- Supplied information:
━━━━━━━━━━

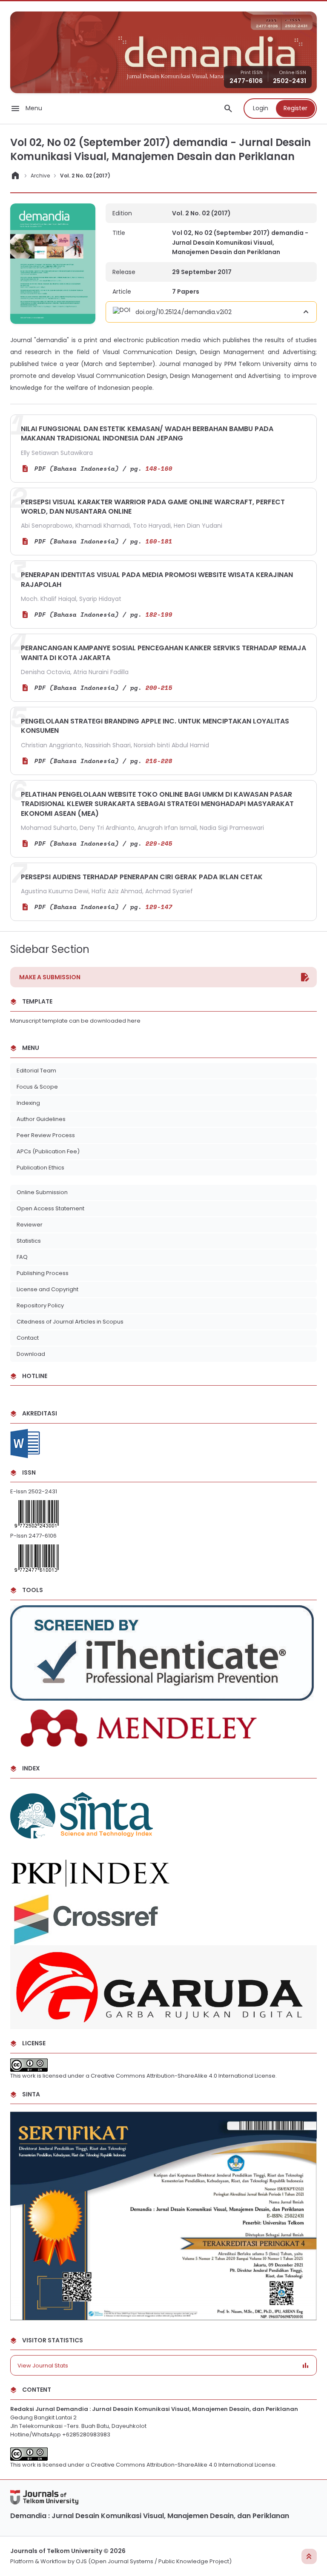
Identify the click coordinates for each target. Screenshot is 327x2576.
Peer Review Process (46, 1135)
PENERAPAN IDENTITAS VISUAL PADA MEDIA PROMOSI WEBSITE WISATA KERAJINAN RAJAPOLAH (157, 579)
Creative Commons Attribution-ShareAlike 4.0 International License (183, 2076)
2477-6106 (246, 81)
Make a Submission (49, 977)
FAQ (22, 1257)
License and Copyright (47, 1289)
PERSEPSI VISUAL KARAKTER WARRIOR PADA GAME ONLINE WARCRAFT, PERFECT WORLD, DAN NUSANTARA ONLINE (153, 506)
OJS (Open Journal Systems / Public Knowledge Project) (154, 2561)
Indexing (28, 1103)
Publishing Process (43, 1273)
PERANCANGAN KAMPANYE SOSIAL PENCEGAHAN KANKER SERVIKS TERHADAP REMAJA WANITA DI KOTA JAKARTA (163, 652)
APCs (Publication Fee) (49, 1151)
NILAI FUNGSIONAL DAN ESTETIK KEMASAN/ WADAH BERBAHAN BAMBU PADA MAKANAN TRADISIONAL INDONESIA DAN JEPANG (147, 433)
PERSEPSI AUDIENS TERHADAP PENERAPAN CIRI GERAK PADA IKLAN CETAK (142, 877)
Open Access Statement (50, 1208)
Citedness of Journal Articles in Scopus (70, 1322)
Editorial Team (36, 1070)
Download (31, 1354)
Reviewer (30, 1225)
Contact (28, 1338)
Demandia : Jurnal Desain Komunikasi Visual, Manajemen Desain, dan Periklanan (149, 2516)
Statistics (29, 1241)
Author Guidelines (41, 1119)
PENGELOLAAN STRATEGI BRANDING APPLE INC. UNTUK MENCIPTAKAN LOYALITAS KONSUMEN (155, 725)
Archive (40, 175)
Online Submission (42, 1192)
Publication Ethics (40, 1168)
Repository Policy (40, 1305)
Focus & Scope (37, 1087)
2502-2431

━━━━━━━━━━

- Required work:
Please retype every record exactly, leaving the pictures out.

- Result:
Identify the click coordinates for each target. Screenshot is 327x2576.
Peer Review Process (46, 1135)
PENERAPAN IDENTITAS VISUAL PADA MEDIA PROMOSI WEBSITE WISATA KERAJINAN RAJAPOLAH (157, 579)
Creative Commons Attribution-ShareAlike 4.0 International License (183, 2076)
2477-6106 (246, 81)
Make a Submission (49, 977)
FAQ (22, 1257)
License and Copyright (47, 1289)
PERSEPSI VISUAL KARAKTER WARRIOR PADA GAME ONLINE WARCRAFT, PERFECT WORLD, DAN NUSANTARA ONLINE (153, 506)
OJS (Open Journal Systems / Public Knowledge Project) (154, 2561)
Indexing (28, 1103)
Publishing Process (43, 1273)
PERANCANGAN KAMPANYE SOSIAL PENCEGAHAN KANKER SERVIKS TERHADAP REMAJA WANITA DI KOTA JAKARTA (163, 652)
APCs (Publication Fee) (49, 1151)
NILAI FUNGSIONAL DAN ESTETIK KEMASAN/ WADAH BERBAHAN BAMBU PADA MAKANAN TRADISIONAL INDONESIA DAN JEPANG (147, 433)
PERSEPSI AUDIENS TERHADAP PENERAPAN CIRI GERAK PADA IKLAN CETAK (142, 877)
Open Access Statement (50, 1208)
Citedness of Journal Articles in Scopus (70, 1322)
Editorial Team (36, 1070)
Download (31, 1354)
Reviewer (30, 1225)
Contact (28, 1338)
Demandia : Jurnal Desain Komunikasi Visual, Manajemen Desain, dan Periklanan (149, 2516)
Statistics (29, 1241)
Author Guidelines (41, 1119)
PENGELOLAAN STRATEGI BRANDING APPLE INC. UNTUK MENCIPTAKAN LOYALITAS KONSUMEN (155, 725)
Archive (40, 175)
Online Submission (42, 1192)
Publication Ethics (40, 1168)
Repository Policy (40, 1305)
Focus & Scope (37, 1087)
2502-2431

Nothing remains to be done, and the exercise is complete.